In [None]:
import pandas as pd
import numpy as np
import matplotlib.pyplot as plt

import seaborn as sns
import matplotlib

In [None]:
# Check package version
#!pip list
!pip show seaborn
#dir(sns)

## Two $y$-axes

In [None]:
gapminder = pd.read_csv('data/gapminder-FiveYearData.csv')
gapminder

Let us subset gapminder data by using Pandas query functionality to filter for rows with Australia.

In [None]:
gapminder_subset = gapminder[gapminder.country=="Australia"]
gapminder_subset

Naively, let us plot both on the same plot with a single y-axis.

In [None]:
# create figure and axis objects with subplots()
fig,ax=plt.subplots()
ax.plot(gapminder_subset.year, gapminder_subset.lifeExp, marker="o")
ax.set_xlabel("Year")
ax.set_ylabel("Life Expectancy")
ax.plot(gapminder_subset.year, gapminder_subset["gdpPercap"], marker="o")
plt.show()

We can immediately see that this is a bad idea. The line for `lifeExp` over years is flat and really low. We don't see any variation in it because of the scale of `gdpPercap` values.

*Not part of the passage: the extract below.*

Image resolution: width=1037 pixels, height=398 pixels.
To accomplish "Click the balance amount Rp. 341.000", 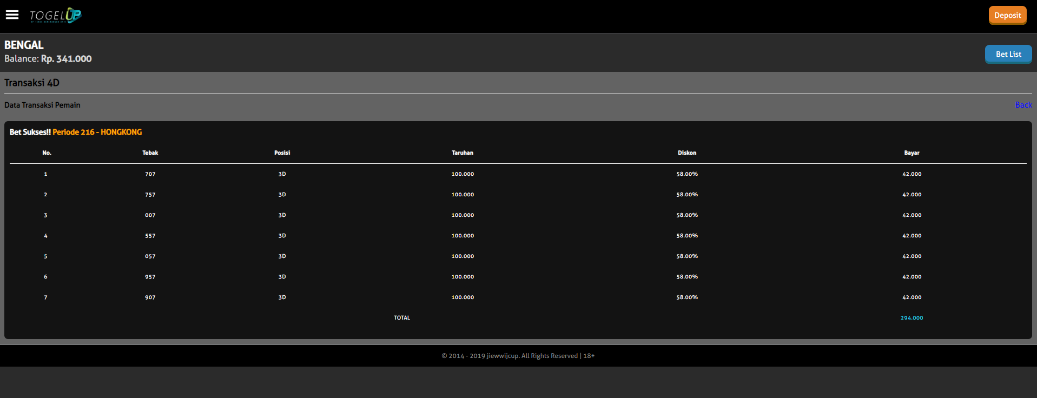I will point(67,59).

One of the solutions is to make the plot with two different y-axes. The way to make a plot with two different y-axis is to use two different axes objects with the help of `twinx()` function.

We first create figure and axis objects and make a first plot. In this example, we plot `year` vs `lifeExp`. And we also set the x and y-axis labels by updating the axis object.

In [None]:
# create figure and axis objects with subplots()
fig,ax = plt.subplots()

# make a plot
ax.plot(gapminder_subset.year, gapminder_subset.lifeExp, color="red", marker="o")

# set x-axis label
ax.set_xlabel("year",fontsize=14)

# set y-axis label
ax.set_ylabel("lifeExp",color="red",fontsize=14)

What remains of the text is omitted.